* **Work instructions**:
Excluding every picture, print exactly the lines from the one containing "Task: Send the chat message" through the end of the material below, both ends included.

* **Record extracts**:
-=-=-
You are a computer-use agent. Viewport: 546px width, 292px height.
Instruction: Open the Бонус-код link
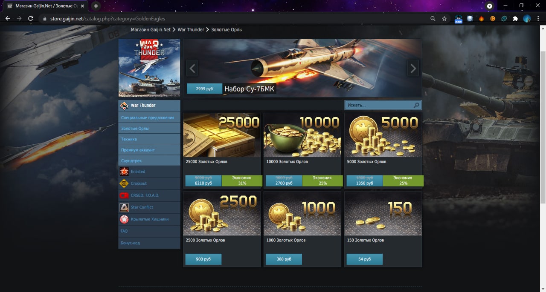click(130, 243)
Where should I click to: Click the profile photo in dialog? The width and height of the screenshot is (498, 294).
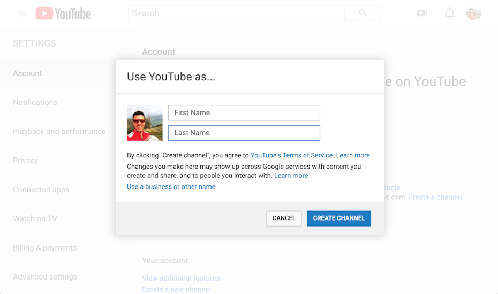[145, 123]
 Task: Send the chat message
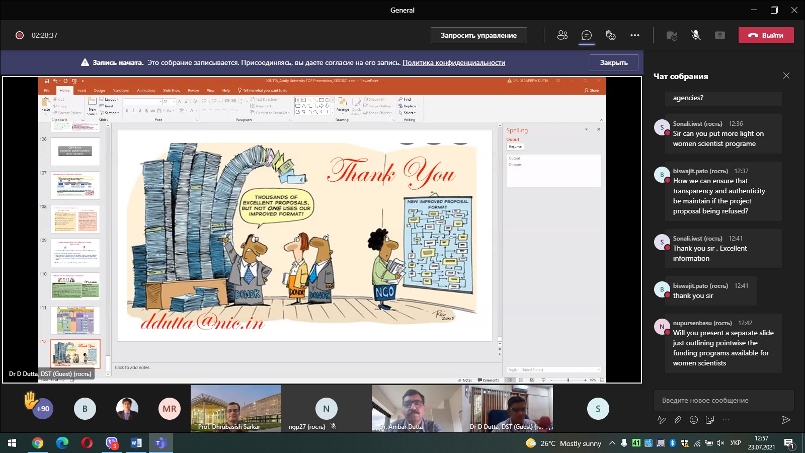(786, 420)
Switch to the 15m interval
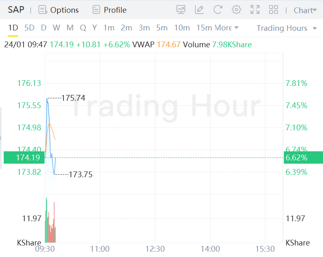This screenshot has height=257, width=323. [x=204, y=28]
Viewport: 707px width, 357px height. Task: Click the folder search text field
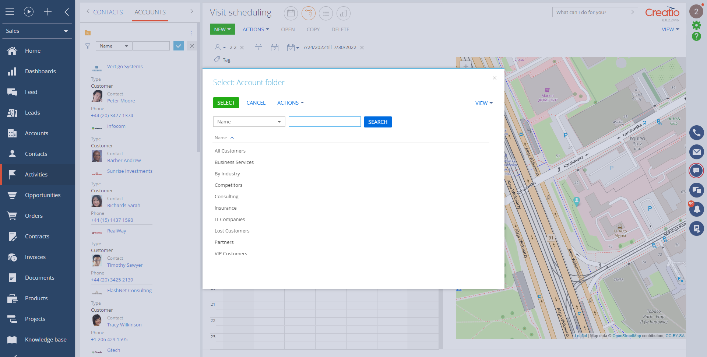324,122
-=-=-
* **Solved problem**:
 Task: Send the chat message
(786, 420)
Switch to the 15m interval
This screenshot has height=257, width=323. [x=204, y=28]
Viewport: 707px width, 357px height. Task: Click the folder search text field
324,122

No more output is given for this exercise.